In January 2018, Gruenenfelder announced a campaign for the United States House of Representatives, to represent California's 28th congressional district. A member of the Democratic Party, Gruenenfelder challenged incumbent Adam Schiff on a platform that included single-payer healthcare, opposition to foreign wars, and the creation of a Federal Ballot Initiative to nationally allow for proposition-based direct democracy. She also expressed support for gun control, climate change mitigation, DACA, and public charter schools. On March 3, Gruenenfelder officially withdrew from the race.

Gruenenfelder endorsed Barack Obama in 2008 and 2012, and fundraised for his campaign. Gruenenfelder endorsed Seth Moulton in the 2020 Democratic primary. A supporter of Black Lives Matter, Gruenenfelder participated in protests in Los Angeles after the murder of George Floyd.

==Bibliography==
- A Total Waste of Makeup, St.

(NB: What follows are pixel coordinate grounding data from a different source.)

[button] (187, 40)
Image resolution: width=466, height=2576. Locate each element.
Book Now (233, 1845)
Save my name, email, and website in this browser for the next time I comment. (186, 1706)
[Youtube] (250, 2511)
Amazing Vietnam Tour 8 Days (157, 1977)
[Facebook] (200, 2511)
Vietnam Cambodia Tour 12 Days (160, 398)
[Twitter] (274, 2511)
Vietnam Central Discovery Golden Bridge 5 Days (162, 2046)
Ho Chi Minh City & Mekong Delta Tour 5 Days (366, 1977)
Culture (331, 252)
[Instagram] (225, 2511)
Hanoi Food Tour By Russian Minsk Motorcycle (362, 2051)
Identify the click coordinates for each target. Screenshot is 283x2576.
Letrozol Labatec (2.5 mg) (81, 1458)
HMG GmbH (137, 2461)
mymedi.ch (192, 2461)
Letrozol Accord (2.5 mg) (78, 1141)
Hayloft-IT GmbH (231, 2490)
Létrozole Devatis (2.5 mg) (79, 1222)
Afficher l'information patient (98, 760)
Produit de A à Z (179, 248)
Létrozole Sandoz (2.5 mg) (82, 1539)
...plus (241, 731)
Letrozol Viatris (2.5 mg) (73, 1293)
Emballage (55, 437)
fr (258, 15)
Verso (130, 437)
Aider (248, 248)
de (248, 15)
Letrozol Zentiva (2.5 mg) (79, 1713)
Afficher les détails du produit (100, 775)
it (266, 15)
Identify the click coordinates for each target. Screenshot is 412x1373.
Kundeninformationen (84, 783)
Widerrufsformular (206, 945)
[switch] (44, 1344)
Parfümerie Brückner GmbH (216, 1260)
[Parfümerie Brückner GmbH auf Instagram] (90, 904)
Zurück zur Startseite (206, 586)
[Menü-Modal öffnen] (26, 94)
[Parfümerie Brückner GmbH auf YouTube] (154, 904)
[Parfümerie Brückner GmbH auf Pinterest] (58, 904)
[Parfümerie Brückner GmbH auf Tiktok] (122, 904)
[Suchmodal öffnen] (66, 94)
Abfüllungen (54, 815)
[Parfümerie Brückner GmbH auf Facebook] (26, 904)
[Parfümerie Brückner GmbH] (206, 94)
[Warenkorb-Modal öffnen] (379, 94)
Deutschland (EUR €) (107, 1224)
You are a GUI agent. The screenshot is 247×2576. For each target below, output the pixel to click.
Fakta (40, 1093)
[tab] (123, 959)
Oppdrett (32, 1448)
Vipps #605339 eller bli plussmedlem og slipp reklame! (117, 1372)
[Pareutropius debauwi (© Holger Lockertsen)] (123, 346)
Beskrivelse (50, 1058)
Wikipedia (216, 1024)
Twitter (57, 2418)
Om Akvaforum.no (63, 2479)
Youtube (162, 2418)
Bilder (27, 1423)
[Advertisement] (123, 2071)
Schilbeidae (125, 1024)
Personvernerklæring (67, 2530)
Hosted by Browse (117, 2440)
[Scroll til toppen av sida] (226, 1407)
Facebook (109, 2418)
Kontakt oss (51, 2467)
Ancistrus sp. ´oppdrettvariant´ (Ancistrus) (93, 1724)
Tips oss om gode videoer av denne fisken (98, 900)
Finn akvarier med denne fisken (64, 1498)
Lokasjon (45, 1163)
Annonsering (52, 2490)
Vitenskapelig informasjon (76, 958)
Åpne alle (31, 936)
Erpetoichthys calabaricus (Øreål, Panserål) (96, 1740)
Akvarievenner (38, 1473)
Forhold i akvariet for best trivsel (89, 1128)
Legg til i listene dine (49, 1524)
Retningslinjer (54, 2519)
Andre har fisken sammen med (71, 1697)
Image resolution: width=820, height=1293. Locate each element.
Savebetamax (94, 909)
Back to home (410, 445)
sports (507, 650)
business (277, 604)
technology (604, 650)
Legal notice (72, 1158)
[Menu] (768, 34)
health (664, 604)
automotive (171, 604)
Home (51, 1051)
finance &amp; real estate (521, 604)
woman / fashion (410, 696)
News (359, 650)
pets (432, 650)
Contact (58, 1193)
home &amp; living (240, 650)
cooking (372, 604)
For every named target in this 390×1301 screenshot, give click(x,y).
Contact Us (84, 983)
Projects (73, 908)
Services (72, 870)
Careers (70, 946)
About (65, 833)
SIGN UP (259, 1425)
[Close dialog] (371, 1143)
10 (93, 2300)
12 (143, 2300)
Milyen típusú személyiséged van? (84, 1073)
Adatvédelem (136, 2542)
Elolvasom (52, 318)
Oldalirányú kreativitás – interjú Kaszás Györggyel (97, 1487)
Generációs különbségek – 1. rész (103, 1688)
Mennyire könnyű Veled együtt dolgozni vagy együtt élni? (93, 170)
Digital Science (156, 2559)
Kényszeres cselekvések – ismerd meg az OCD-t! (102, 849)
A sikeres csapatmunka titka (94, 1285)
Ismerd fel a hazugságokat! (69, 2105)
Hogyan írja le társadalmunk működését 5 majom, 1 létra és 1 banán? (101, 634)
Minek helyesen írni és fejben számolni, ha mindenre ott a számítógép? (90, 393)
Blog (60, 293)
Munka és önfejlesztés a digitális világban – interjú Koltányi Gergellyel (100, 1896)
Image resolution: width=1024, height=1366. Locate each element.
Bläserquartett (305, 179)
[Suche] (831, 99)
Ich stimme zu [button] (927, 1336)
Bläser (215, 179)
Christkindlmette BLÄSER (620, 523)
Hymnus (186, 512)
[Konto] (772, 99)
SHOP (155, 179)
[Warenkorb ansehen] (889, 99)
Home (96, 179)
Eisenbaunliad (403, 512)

Martin's Press, 2005
- Misery Loves Cabernet, St. Martin's Press, 2009
- There's Cake in My Future, St. Martin's Press, 2010
- Keep Calm and Carry a Big Drink, St. Martin's Press, 2013
- Love The Wine You're With, St. Martin's Press, 2017
- Hangovers & Hot Flashes, Geoghegan & Burke Publishing, 2018
- My Ex's Wedding, Geoghegan & Burke Publishing, 2020

== Personal life ==
Gruenenfelder's husband is writer and director Brian Smith. They have one son, Alex. Gruenenfelder lives in Los Angeles, California.